Since the strength of the constraint condition affects a robot
mechanism and the motion planning algorithm, the threshold value is
appropriately set according to the mechanism and algorithm to which
the constraint condition is applied, so that it is possible to
improve the accuracy of the planned motion trajectory, such as
making it possible to solve at a higher speed or guaranteeing
existence of a solution. Furthermore, as will be described later,
the constraint condition can also be learned by learning processing
or the like.
[0031] Although the above-described example of the constraint
condition is described specifically for the sake of explanation,
the constraint condition can also be defined with a description
format that is common to each task and does not depend on the task.
As the common description format, a tool coordinate system and a
world coordinate system can be used. To explain with the
above-described specific example, in the case of "keeping the cup
containing water horizontal", the constraint condition can be
"constraining posture of a z-axis of the tool coordinate system in
a z-axis direction of the world coordinate system". Furthermore, in
the case of "keeping the plate with food within X degrees of
inclination", the constraint condition can be "constraining posture
of the z-axis of the tool coordinate system in the z-axis direction
of the world coordinate system within an error range of X degrees".
In addition, in the case of "pointing the blade toward the robot",
the constraint condition can be "constraining posture of an x-axis
of the tool coordinate system in a -x-axis direction of the world
coordinate system". If such a description format is adopted, it is
possible to directly set the constraint condition in the motion
planning algorithm, and even in a case of learning using a neural
network, which will be described later, an output label does not
depend on the task, which enables learning on the same network.
[0032] Furthermore, it is also possible to store the specific
constraint conditions illustrated in FIG. 4 when the robot device
10 operates, and to convert specific constraint conditions as
correct answer labels into a common format of constraint conditions
at the time of the learning using the neural network to input the
constraint conditions to the neural network.

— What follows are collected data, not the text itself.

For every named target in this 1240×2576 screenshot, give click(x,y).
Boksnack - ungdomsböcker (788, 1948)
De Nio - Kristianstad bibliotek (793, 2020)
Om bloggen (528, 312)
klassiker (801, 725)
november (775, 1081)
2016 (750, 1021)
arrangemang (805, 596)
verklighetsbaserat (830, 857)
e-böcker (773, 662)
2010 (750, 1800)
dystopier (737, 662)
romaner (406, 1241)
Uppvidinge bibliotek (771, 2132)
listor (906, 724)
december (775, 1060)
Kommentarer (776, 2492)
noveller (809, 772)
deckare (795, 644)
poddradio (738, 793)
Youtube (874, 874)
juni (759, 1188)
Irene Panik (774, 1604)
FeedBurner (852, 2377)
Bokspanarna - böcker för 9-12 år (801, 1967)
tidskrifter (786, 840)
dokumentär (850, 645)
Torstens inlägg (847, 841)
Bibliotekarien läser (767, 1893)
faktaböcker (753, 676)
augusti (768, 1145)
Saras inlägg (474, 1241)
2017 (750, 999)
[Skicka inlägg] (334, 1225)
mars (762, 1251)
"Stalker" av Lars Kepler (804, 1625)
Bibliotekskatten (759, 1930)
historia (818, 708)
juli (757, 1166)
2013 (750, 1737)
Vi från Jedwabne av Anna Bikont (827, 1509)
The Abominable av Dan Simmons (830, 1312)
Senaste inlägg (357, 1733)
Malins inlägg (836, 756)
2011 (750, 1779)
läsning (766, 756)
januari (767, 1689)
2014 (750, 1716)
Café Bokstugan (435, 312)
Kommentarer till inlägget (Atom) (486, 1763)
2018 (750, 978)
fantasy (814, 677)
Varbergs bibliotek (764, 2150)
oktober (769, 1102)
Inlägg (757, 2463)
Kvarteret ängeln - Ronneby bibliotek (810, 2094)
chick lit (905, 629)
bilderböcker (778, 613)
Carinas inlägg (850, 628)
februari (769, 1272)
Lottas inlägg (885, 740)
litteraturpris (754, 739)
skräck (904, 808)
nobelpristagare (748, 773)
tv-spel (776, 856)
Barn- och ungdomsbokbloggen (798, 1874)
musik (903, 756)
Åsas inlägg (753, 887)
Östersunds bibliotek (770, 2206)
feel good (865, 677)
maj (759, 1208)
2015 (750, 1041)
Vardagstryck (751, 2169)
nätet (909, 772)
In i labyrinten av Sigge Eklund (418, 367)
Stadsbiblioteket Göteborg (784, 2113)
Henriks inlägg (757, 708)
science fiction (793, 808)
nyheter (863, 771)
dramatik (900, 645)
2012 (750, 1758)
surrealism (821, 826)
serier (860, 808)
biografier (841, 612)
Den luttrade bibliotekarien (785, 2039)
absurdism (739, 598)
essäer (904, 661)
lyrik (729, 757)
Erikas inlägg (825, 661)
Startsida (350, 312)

At this time, the
robot device 10 can also convert specific constraint conditions
into a common format of constraint conditions by preparing a common
format or the like in advance. Therefore, even if the user
registers learning data (teaching data) without being aware of the
common format or the like, the robot device 10 can automatically
convert the learning data into the common format and then input the
learning data to the neural network for learning, and thus a burden
on the user can be reduced.
[0033] Note that the normal tool coordinate system when nothing is
gripped matches coordinates of the end effector, but in a case
where a tool such as a cup, a plate, or a kitchen knife is gripped,
a tool tip is the tool coordinate system. Furthermore, in the
above-described world coordinate system, a front direction of the
robot device 10 is an x-axis, a left direction of the robot device
10 is a y-axis, and a vertically upward direction is the z-axis. In
addition, the tool coordinate system of the kitchen knife can use
coordinates that match the world coordinate system when the kitchen
knife has an orientation of actually cutting (when the blade faces
forward and is horizontal). Therefore, pointing the x-axis of the
tool coordinate system of the kitchen knife toward the -x direction
of the world coordinates corresponds to pointing the blade toward
the robot.
[0034] The set value DB 24 is an example of a database that stores
initial values, target values, and the like used for planning the
motion trajectory. Specifically, the set value DB 24 stores a
position of a hand, a position and posture of a joint, and the
like. For example, the set value DB 24 stores, as the initial
values, a joint angle indicating the current state of the robot,
the position and posture of the hand, and the like. In addition,
the set value DB 24 stores, as the target values, a position of the
object, a target position and posture of the hand of the robot, a
target joint angle of the robot, and the like. Note that, as
various position information, various information used in robot
control, such as coordinates, can be adopted, for example.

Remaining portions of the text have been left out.